Voilà donc l’existence de la ville
et du pays d’Étampes bien constatée dans la seconde moitié
du VIe et au commencement du VIIe siècle. Devons-nous en conclure
que l’origine d’Étampes ne remonte pas à une époque antérieure,
et que c’est dans les limites de la seconde moitié du VIe siècle
qu’il faille la placer? Des considérations graves, des faits d’une
certaine importance ne nous permettent pas d’hésiter un instant à
rejeter cette opinion. Il n’y a guère que les villes fondées
pour ainsi dire administrativement et à jour fixe, avec des éléments
formés à l’avance, comme l’ont été quelques colonies
romaines, qui aient une date certaine; les autres ont souvent existé
des siècles avant de se révéler à l’histoire.
Qui pourrait dire à quelle époque flurent construites les premières
cabanes du hameau qui est devenu Paris ou Londres? Nous allons donc d’âge
en âge remonter jusqu’à l’époque où, selon nous,
se place le plus vraisemblablement l’origine de la ville qui nous occupe.

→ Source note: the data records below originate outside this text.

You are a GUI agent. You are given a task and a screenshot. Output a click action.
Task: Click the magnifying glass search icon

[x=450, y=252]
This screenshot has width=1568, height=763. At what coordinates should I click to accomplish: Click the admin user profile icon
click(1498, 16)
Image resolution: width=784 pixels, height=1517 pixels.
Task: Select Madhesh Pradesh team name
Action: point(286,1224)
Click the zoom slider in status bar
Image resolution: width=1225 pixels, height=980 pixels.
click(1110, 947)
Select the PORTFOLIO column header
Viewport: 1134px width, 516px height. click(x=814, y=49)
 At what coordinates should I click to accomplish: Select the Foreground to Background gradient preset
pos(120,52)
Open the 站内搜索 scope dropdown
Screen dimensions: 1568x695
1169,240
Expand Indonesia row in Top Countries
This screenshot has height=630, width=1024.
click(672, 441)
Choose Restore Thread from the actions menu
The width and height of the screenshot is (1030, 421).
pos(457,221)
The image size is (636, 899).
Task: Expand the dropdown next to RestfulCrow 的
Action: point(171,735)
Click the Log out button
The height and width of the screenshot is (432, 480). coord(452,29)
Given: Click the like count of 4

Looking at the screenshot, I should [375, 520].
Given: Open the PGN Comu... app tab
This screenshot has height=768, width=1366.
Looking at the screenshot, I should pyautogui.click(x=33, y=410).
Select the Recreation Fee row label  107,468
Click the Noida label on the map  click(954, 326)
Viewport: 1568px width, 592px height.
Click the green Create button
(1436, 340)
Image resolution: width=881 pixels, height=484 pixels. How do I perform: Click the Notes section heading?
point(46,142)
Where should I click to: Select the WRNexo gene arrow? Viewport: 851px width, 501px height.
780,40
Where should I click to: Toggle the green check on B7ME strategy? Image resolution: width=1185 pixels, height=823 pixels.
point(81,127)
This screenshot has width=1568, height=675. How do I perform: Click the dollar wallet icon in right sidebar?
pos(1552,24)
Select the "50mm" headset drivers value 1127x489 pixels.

Nous produirons toutes les preuves, nous rapporterons tous les documents,
nous discuterons tous les indices que nous avons pu recueillir pour prouver
que cette ville existait déjà au temps de [p.10] la conquête
romaine, et qu’elle doit son origine aux plus anciens habitants de la Gaule.
Nous essayerons de démontrer qu’elle ne put être fondée
par les Franks ni par les Romains, et que conséquemment elle est née
du sol, sortie d’une réunion de quelques pàtres gaulois.
Telle est la thèse que nous abordons.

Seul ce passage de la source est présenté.